Dataset records
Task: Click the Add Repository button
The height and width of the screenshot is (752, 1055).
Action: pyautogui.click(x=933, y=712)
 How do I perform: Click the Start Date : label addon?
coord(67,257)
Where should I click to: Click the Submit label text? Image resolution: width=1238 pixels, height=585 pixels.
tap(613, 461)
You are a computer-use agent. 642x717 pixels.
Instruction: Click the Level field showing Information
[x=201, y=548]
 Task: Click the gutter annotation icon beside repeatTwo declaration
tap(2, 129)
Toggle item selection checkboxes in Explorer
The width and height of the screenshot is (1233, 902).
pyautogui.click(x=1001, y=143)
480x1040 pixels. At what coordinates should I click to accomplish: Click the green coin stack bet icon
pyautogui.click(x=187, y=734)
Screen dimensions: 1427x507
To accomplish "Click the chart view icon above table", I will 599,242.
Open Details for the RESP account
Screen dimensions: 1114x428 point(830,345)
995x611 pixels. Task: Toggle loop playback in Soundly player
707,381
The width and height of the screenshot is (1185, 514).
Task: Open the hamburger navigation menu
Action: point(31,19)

* _WORK REQUEST_:
Each entry must appear again in the answer exactly as written.

* _FINISHED EXERCISE_:
Task: Click the Add Repository button
The height and width of the screenshot is (752, 1055).
Action: pyautogui.click(x=933, y=712)
 How do I perform: Click the Start Date : label addon?
coord(67,257)
Where should I click to: Click the Submit label text? Image resolution: width=1238 pixels, height=585 pixels.
tap(613, 461)
You are a computer-use agent. 642x717 pixels.
Instruction: Click the Level field showing Information
[x=201, y=548]
 Task: Click the gutter annotation icon beside repeatTwo declaration
tap(2, 129)
Toggle item selection checkboxes in Explorer
The width and height of the screenshot is (1233, 902).
pyautogui.click(x=1001, y=143)
480x1040 pixels. At what coordinates should I click to accomplish: Click the green coin stack bet icon
pyautogui.click(x=187, y=734)
Screen dimensions: 1427x507
To accomplish "Click the chart view icon above table", I will 599,242.
Open Details for the RESP account
Screen dimensions: 1114x428 point(830,345)
995x611 pixels. Task: Toggle loop playback in Soundly player
707,381
The width and height of the screenshot is (1185, 514).
Task: Open the hamburger navigation menu
Action: point(31,19)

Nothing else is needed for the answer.